Without this foundational benchmark of data talent, and a continuous upskilling across the entire data continuum – from data native to data engineer and data scientist - we’re seeing a whiplash effect – one where the lack of capacity or experience in less experienced workers is picked up by those more experienced than them.  

Data Scientist retention: the need for foundational skillsets  

The data science and analytics sector is at a similar crossroads today to what we saw in IT teams in the mid-1900s - the fulcrum point between ivory tower specialists and overall business enabler. These are challenges that were solved by integrating greater levels of upskilling across businesses and moving away from the siloed model of working.  

IBM introduced the world’s first mass-market personal computer in 1981 helping to democratise the power of computing. The “Mark 1” of this innovation saw widespread use in 1944. This tool, however, measured 50 feet long and eight feet tall.

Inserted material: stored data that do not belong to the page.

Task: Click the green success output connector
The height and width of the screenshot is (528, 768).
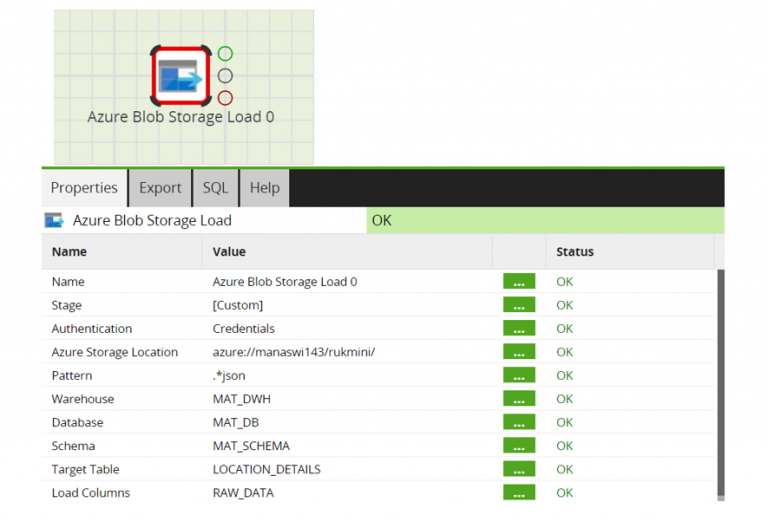Action: 225,53
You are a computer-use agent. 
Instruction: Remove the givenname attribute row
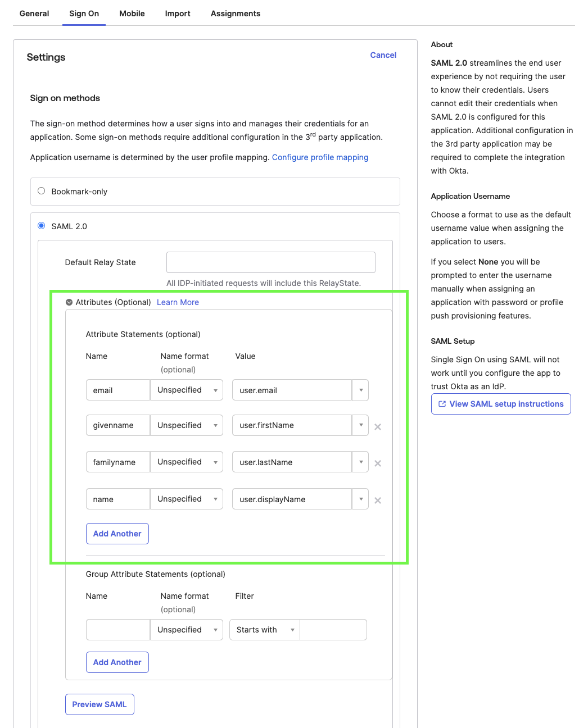click(x=377, y=427)
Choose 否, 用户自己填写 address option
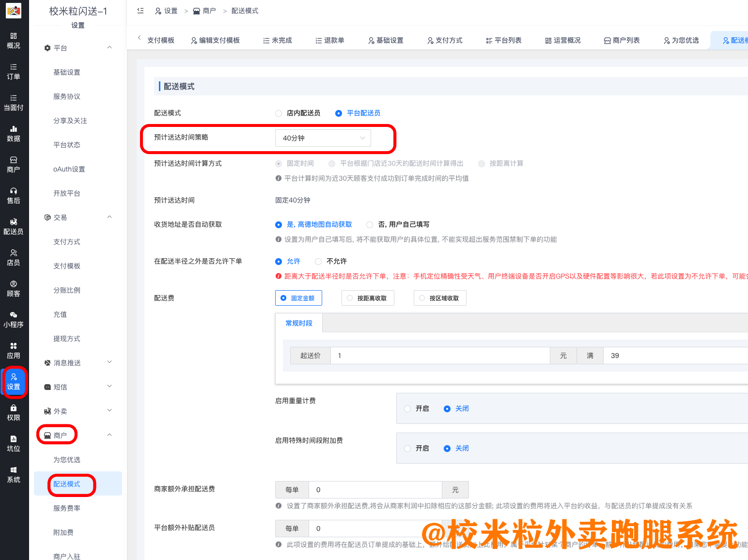The height and width of the screenshot is (560, 748). pos(370,225)
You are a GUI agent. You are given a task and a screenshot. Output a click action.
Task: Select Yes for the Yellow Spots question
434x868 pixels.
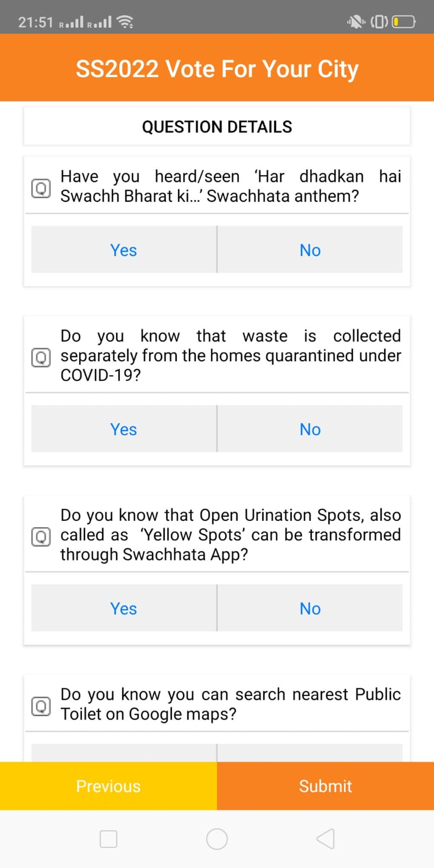pos(124,608)
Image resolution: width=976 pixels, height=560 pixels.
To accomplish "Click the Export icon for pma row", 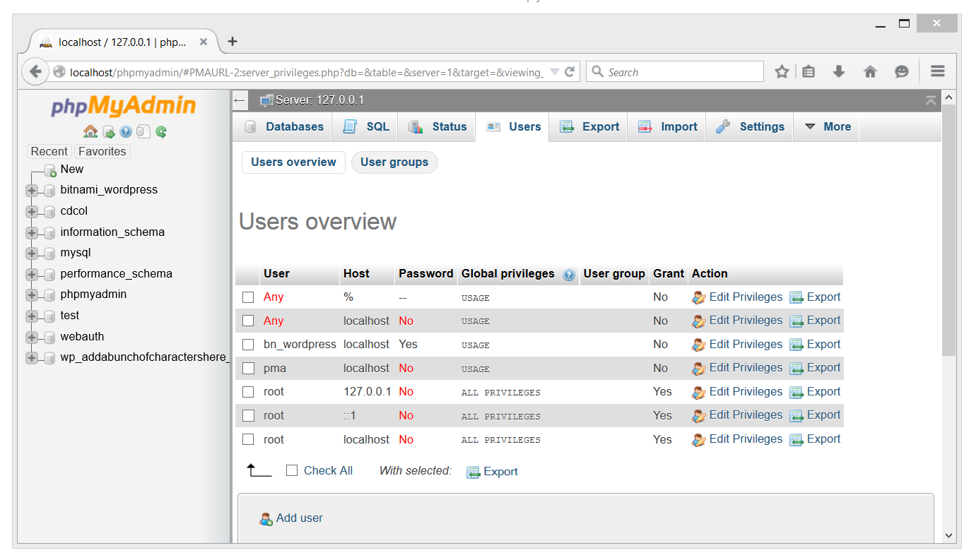I will pos(796,369).
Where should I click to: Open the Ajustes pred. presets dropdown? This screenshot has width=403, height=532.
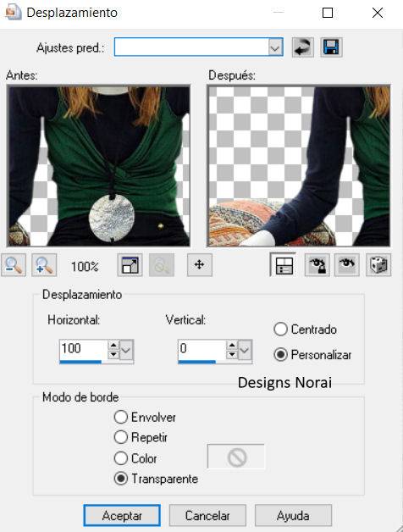[x=275, y=47]
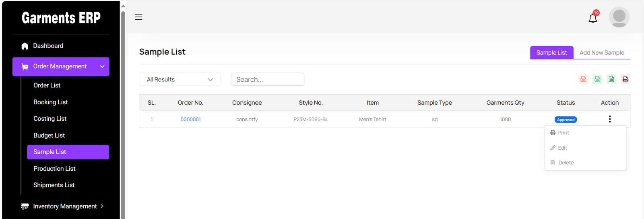Screen dimensions: 644x219
Task: Choose Edit from the action menu
Action: click(562, 148)
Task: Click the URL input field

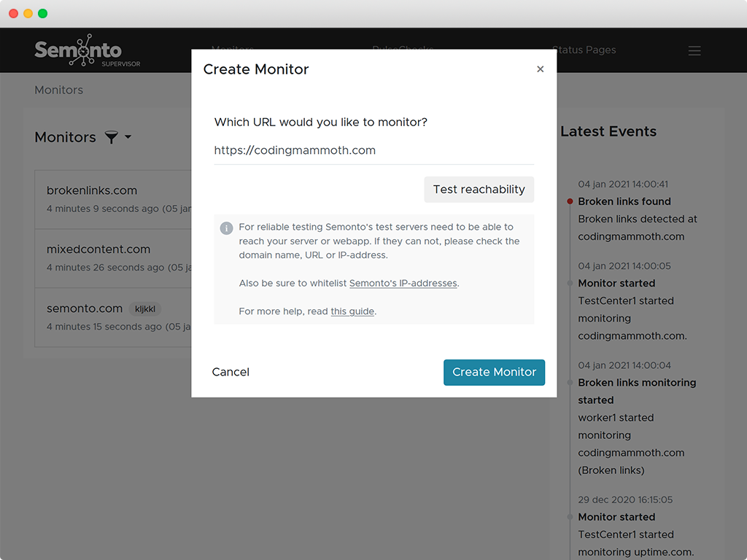Action: [374, 150]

Due to the cost involved, and the experiential barrier to entry, the exclusive skillset needed to access and use these machines was an absolute necessity. As this Mark 1 system evolved – becoming more accessible and user friendly - the productivity benefits became more apparent. The further democratisation of the technology and wider upskilling was a clear next step for success.  

Looking back, the levels of efficiency and productivity we enjoy today through the use of the personal computer would be impossible if the responsibility for the Mark 1 remained siloed within the IT team. If these teams held on to that siloed approach, we would have seen a similar burnout, mass staff exodus, and myriad other challenges associated with an unsustainable workload and exponential demand on their time... as we are currently seeing in data science.  

While the skills gap is certainly the most understood gap in business, one of the most pressing challenges in the data science sector today is the understanding gap. Put simply, the solution to resolving the data science exodus is not for businesses to hire more data scientists – the change needs to be foundational. It is simply not an efficient use of resource to have a master mechanic perform oil changes.  

The core strategy to mitigate data science burnout and retain your staff is to develop a more robust data team - one built on a strong foundation of domain expert data analysts, data engineers and led by data scientists. More importantly, it needs to be facilitated by a strong foundational data skillset among in-department data natives. Data teams with each experience level upskilled to the point they can enable the next step up the ladder will be able capitalize on what their data is telling them. Ensuring that significant volumes of complex, unstructured data are refined into standardized pipelines of relevant, timely, and high-quality data that deliver business value.